Text excerpt:
In light of the horrific allegations that UVA covered up a student’s gang-rape, Libby Nelson imagines applying the university’s honor code – which has seen 183 students expelled over academic infractions since 1998 – to sexual assault allegations:
When California colleges began requiring affirmative consent, or “yes means yes,” there was an outcry from commentators afraid that they were reclassifying ordinary sex as rape. But “yes means yes” is simply the sexual version of an academic honor code. It’s acknowledgment that attending a college is not a right but a privilege that comes with responsibilities, and that one of those responsibilities is to treat fellow students with respect. …
Although false accusations of rape are extremely rare, a wrongful criminal conviction for sexual assault is a travesty. A wrongful expulsion from college after due process for the accused is deeply unfair, but it leaves a less permanent stain. If a student expelled for sexual assault enrolls elsewhere, their transcript doesn’t usually list the reason for the expulsion, and colleges don’t have to disclose the details.
Wendy McElroy disagrees on that last point:
A common rejoinder is that hearings are not legal proceedings. But the hearings actually operate in a legal gray zone.
For example, the last campaign from the White House Task Force to Protect Students from Sexual Assault includes improving cooperation with the police. Increasingly, the testimony an accused gives without due process can be turned over for use by the police and courts. Moreover, the hearings impose penalties as draconian as a court. A student can be expelled with the word “rapist” permanently in his file. He may be tens of thousands of dollars in debt with no ability to obtain a license to practice his chosen profession. Many unlicensed professions will shun him as well. What university of quality will accept him? His reputation and belief in justice may be damaged beyond repair.
Rebecca Plante and Andrew Smiler take a different view, arguing that the low standards of evidence used by the university’s misconduct board actually make them less likely to “convict”:
Although apparently the president’s office was aware of allegations of sexual felonies, including gang rapes, it also appears that the Charlottesville police were not asked to investigate until recently. Why are colleges and universities investigating allegations of felony sex-related crimes without having to involve local law enforcement? Given the paucity of the training, is it reasonable to expect board members and university staff members to investigate and adjudicate such serious criminal allegations? Board members are also expected to base their findings on a preponderance of evidence (for example, a 51-percent likelihood that a crime was committed). That standard may dissuade board members from finding the accused guilty.

Exercise instructions:
[A] In the passage on campus sexual assault hearings, write out everything from "Wendy McElroy disagrees" down to "legal gray zone.", swapping "rejoinder" for "objection".
[B] Carry on the passage about campus sexual assault hearings from the point where it stops.

Provided records:
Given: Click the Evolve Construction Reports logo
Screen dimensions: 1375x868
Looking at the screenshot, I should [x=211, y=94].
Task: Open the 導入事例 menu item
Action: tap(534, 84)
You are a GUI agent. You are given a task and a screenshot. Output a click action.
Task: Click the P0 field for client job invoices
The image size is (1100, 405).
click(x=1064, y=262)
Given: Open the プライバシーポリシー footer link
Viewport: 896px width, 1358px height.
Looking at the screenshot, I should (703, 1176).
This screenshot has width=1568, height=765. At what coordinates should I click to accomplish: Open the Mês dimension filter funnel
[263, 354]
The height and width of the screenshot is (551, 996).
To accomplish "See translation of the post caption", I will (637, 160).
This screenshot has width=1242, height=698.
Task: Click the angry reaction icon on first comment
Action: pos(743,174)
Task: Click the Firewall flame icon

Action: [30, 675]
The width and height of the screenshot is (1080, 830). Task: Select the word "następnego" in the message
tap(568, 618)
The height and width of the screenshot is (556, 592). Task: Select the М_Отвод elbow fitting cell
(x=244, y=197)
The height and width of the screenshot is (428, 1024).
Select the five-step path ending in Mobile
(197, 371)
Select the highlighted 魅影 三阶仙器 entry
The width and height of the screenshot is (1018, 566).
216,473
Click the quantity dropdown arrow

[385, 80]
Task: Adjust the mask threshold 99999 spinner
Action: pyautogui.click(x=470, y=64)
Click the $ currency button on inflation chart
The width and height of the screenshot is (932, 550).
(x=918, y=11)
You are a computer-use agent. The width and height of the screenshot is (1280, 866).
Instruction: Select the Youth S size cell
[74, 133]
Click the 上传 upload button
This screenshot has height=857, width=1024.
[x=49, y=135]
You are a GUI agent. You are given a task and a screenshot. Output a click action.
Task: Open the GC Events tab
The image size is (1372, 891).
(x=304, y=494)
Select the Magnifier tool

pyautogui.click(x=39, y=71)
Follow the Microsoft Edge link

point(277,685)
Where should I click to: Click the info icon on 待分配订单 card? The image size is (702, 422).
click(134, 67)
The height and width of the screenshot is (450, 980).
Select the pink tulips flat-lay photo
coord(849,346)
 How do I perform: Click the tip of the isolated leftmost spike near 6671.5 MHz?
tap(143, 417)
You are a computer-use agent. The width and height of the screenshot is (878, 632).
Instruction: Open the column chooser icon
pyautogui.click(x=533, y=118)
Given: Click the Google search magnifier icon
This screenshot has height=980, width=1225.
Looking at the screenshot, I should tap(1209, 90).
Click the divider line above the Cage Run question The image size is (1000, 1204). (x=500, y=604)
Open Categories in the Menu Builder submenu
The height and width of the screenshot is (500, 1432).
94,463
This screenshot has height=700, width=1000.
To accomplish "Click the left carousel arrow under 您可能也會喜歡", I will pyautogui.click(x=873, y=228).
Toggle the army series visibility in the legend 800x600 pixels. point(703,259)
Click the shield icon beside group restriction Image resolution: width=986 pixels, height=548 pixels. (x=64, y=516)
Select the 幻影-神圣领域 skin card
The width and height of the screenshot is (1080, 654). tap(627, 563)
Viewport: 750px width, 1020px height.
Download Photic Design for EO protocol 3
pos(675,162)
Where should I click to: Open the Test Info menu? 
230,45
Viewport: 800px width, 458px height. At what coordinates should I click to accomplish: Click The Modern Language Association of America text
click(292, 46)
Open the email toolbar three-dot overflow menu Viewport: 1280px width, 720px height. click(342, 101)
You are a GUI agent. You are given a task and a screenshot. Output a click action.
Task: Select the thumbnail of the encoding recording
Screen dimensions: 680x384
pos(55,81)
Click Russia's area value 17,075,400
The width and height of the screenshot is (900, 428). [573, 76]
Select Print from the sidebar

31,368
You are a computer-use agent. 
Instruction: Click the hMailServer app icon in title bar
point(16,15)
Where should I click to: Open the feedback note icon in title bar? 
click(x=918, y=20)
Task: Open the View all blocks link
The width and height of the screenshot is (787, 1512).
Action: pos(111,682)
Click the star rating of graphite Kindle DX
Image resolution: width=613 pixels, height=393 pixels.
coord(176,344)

Per-task answers:
[A]
Wendy McElroy disagrees on that last point:
A common objection is that hearings are not legal proceedings. But the hearings actually operate in a legal gray zone.

[B]
Jackie makes her way downstairs, her red dress apparently sufficiently intact to wear; the party is still raging. Though she is blood-stained – three hours with shards of glass “digging into her back,” and gang-raped, including with a beer bottle – and must surely look deeply traumatized, no one notices her. She makes her way out a side entrance she hadn’t seen before. She calls her friends, who tell her that she doesn’t want to be known as the girl who cried rape and worry that if they take her to the hospital they won’t get invited to subsequent frat parties.
Nothing in this story is impossible; it’s important to note that. It could have happened. But to believe it beyond a doubt, without a question mark – as virtually all the people who’ve read the article seem to – requires a lot of leaps of faith. It requires you to indulge your pre-existing biases.
Bradley’s skepticism makes Robby Soave wonder:
[W]hen I say that I was initially inclined to believe the story, it’s not because I wanted or needed it to be true to fit my worldview. Rather, I assumed honesty on the part of the author and her source—not because I’m naive, but because I didn’t think someone would lie about such an unbelievable story. This isn’t a case of he-said / she-said; this is an extraordinary crime that indicts a dozen people and an entire university administration. Assuming a proper investigation—which the police are now conducting—confirming many of the specific details should be relatively easy. If “Jackie” is lying, there is a good chance she will be caught (and Erdely’s career ruined). So I believed it.
However, some of the details do strike me as perplexing on subsequent re-reads.